Maybe put a light spritz all over the interior, especially in the cracks and seams and let it sit at least over night.
That might just do it... in theory it should work..


----------



## Texasdirtdigger

febreze


----------



## Becka03

Odoban got rid of Cat urine smell in our family room thanks to the previous owners.. we got it at Sam's Club-


----------



## Dutchie

Ardie has a proven solution for this. Mix equal parts of vinegar and peroxide in a spray bottle. Add a few drops of dishwashing detergent. Spray the daylight out of it. It works! 

I once came home from a trip finding that the pet sitter had locked one of the male cats inside. He peed etc all over my new mattress. I used Ardie's stuff and not a trace is left.


----------



## Txsteader

I'm really surprised everything you've tried already hasn't worked. The only thing left is to try the OdoBan. If that doesn't work, you may have to strip and re-varnish or seal & paint it. 

And yes, they do have an awful smell. I can always tell when one of the big roaches has gotten in from outside and can't rest until I track it down and kill it. Disgusting!


----------



## RedDirt Cowgirl

This can take a long time to work, but it took a long time for that funky smell to work in. I've saved some kitchen furniture pieces that had been stinking since 1930. I got the idea from salt-water aquarium maintenance warnings that salt water will absorb impurities in the air, and learning cleansing techniques from old women in San Francisco's Chinatown.

Find some coarse sea salt (it has more elements than plain table or Kosher salt). Mix about 2 cups with a cup of sugar-preserved ginger slices (look in the grocery aisian foods section, Dynasty brand is a good one), put the mix in an open ceramic or glass bowl and close up the cupboard. Replace it in a few weeks until the smell isn't noticable. Some folks swear by crumpled wads of newspaper, but I didn't notice much effect from that.

After the piece is brought back to use, I continue to keep an open jar of the mix inside. The odor can be right through the wood, and even if you did want to destroy the finish, or seal it, that doesn't work. Cleaning products just work on the surface, and sometimes add their own scents. When I open a cupboard or china cabinet I want to smell nothing.


----------



## Trixie

Yes, I know what it is. 

I have used ground coffee to draw odors out.

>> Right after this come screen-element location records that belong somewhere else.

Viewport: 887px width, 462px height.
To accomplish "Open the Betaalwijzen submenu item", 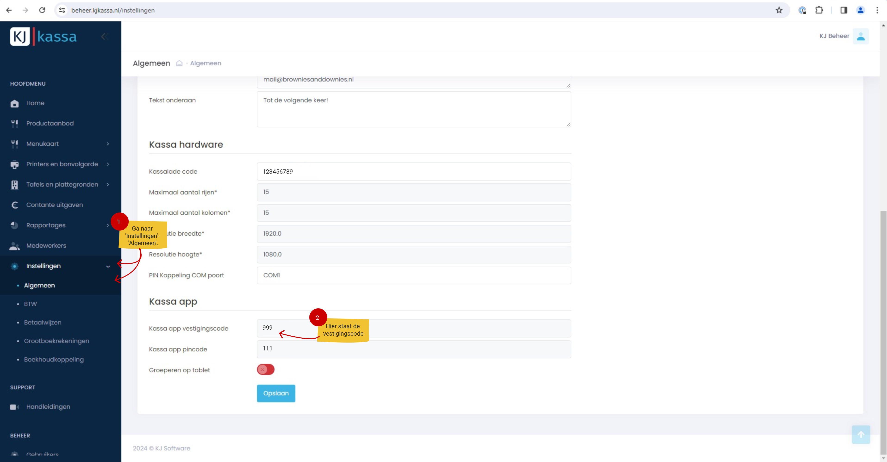I will coord(43,323).
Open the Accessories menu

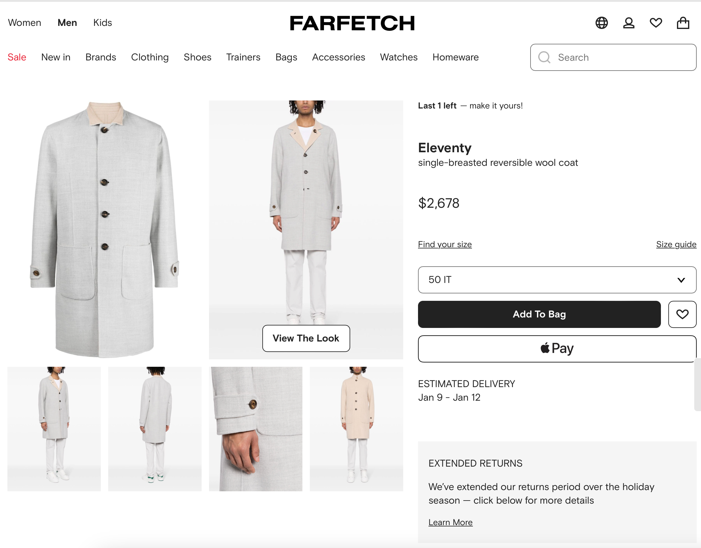pyautogui.click(x=339, y=57)
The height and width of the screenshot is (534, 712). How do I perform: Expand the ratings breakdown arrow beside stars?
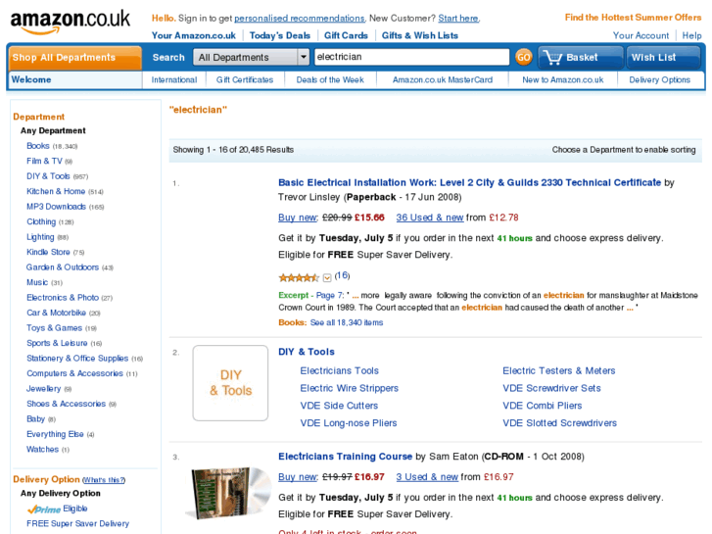coord(327,277)
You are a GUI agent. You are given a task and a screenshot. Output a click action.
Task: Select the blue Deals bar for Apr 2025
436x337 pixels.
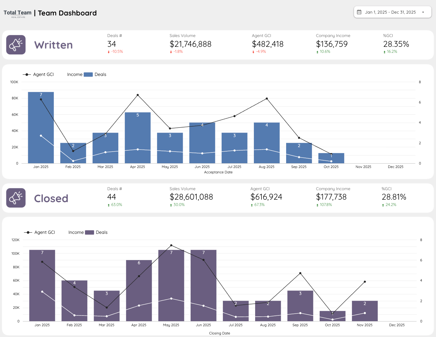(x=138, y=138)
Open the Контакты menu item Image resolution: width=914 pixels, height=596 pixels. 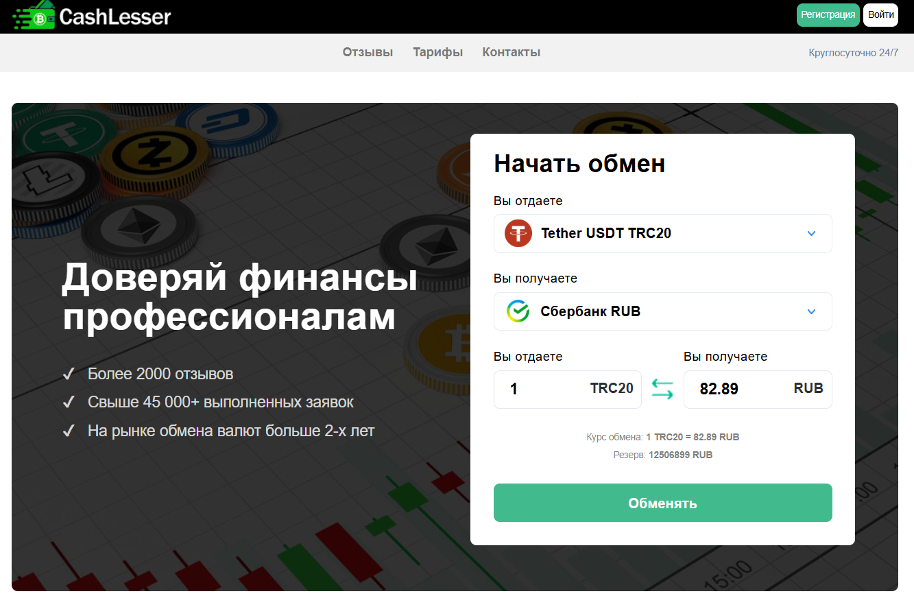(512, 52)
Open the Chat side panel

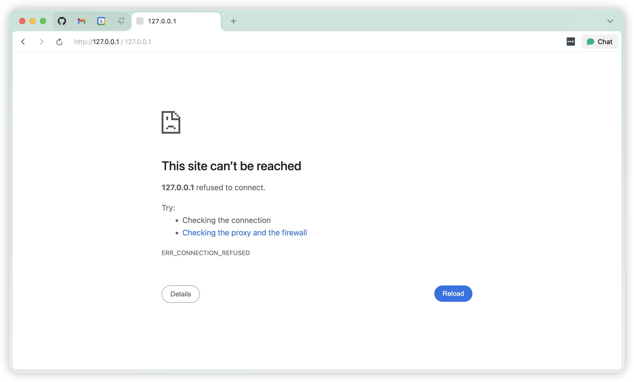tap(600, 42)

Also, I have saved 3 chest type freezers just squeezing some regular Colgate toothpaste in them and letting them sit.

You might could just squeeze some toothpaste out on pieces of paper or small dishes and close it up for a while.

Another thing I have used is vanilla on cotton balls.

I do agree, though, for wood like that, you may have to keep something in there.


----------